If you are interested in the K12 program they do have a 2 day get to know us fair coming up on June 19th. You can go to their website and look up the local events in your area too.
Also like Jackie said, you need to take a look at why you homeschool in the first place and that might help you decide which way you would like to go. But with any curriculum that you are considering for your child, you need to touch it and look throught to see if it right for them.
06-17-2004, 11:19 PM
I certainly can understand your need to have something laid out since you will have your hands full both from a *physical and financial* standpoint. I can sympathize and I do. HUGS!!!
*Free* does sound nice. However, we all know the saying *nothing is free*;) :( Well, that can never be truer than in this case.I would tend to be concerned in your need to *lighten* your load, you may actually *weigh it down*.
I say this because having that kind of control and supervision brings another whole set of *inconveniences and beliefs* that I wouldn't want to deal with. The thought of HAVING to turn assignments in that are time consuming, full of twaddle and otherwise boring, would drive me insane. Each and every laid out curriculum, even the good ones, have such things that accompany them. ;) So its nice to *pitch* it if necessary. I personally like to choose *my battles* over home schooling issues if it comes to State intervention, and have control over what I teach my children.
Also take heart that K and 1st are relatively easy grades. It may not seem that way now. I remember thinking *Wow first grade, I better step my teaching up a notch or two*. If I only would have relaxed a little more with that first one, I probably wouldn't have stressed myself out so much with worry. LOL
One suggestion that might lighten your load is that you can get something laid out in the basic subjects like reading, writing and math. That way you have some *time savers* and feel like you have a sense of accomplishment. They are the only skill subjects that really HAVE to be covered. Even at that, you can take your time on them. No rush!
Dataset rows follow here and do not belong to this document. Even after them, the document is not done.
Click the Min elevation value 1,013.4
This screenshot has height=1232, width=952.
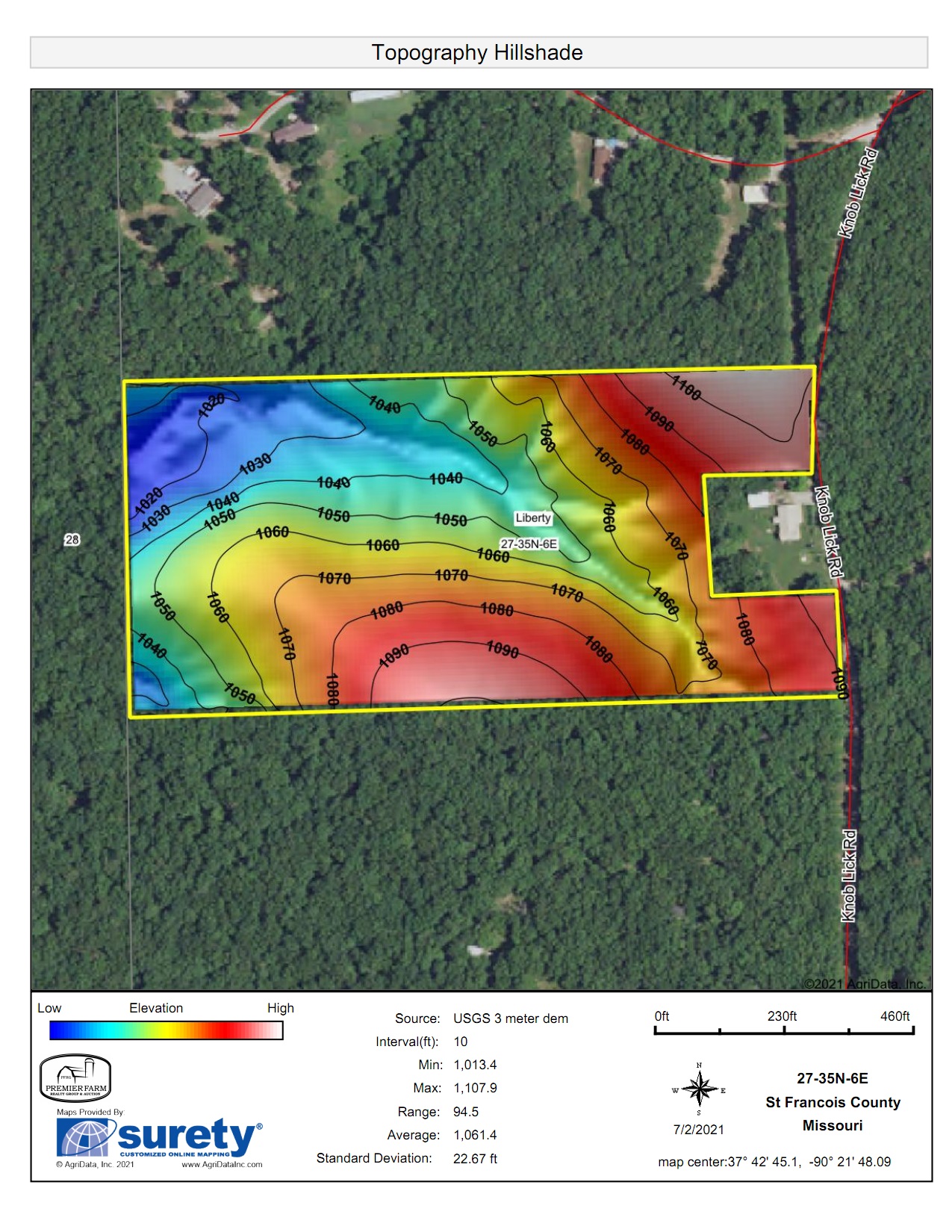pyautogui.click(x=475, y=1065)
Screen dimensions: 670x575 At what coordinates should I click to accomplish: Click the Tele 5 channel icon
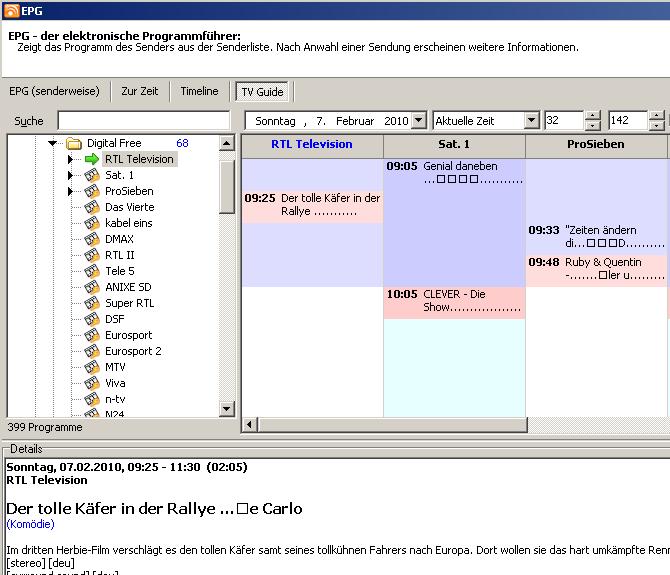point(92,271)
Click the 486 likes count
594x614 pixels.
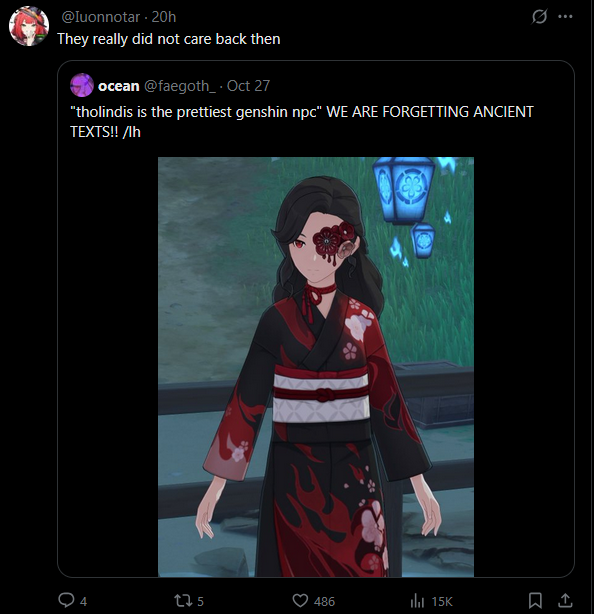324,601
Science and history *will be obedient*. That means they can take a back seat for now until you have the baby:D, open your daycare and your hubby has surgery.
The blessing of home school is that it mercifully adjusts to real life *goings on*.
There are so many wonderful laid out ones where you can pick and choose like language arts and math. But keep the price reasonable. Sonlight is good. So is Rod and Staff and Christian Liberty. Sonlight and Rod/Staff have good teacher's editions.
Its so true when we join those type of schools that its just bringing *public school home*. Many people don't know this.;)
I don't want to add to your *worries*:) but rather encourage you to make a heartfelt and prayerful decision.
Also things can look different in a day or two.!:) So take care of mommy first!
Big Hug and blessings!
06-18-2004, 01:51 PM
I haven't read all responses, but this just dawned on me. Does your oldest meet CA's compulsory age for school attendence? I have seen HSLDA defeat school districts on that simple of a thing. The school district was throwing a fit about a boy our riding his bike during school hours. Turns out the kid is 6 and in IL the compulsory age is 7-16. Just a thought.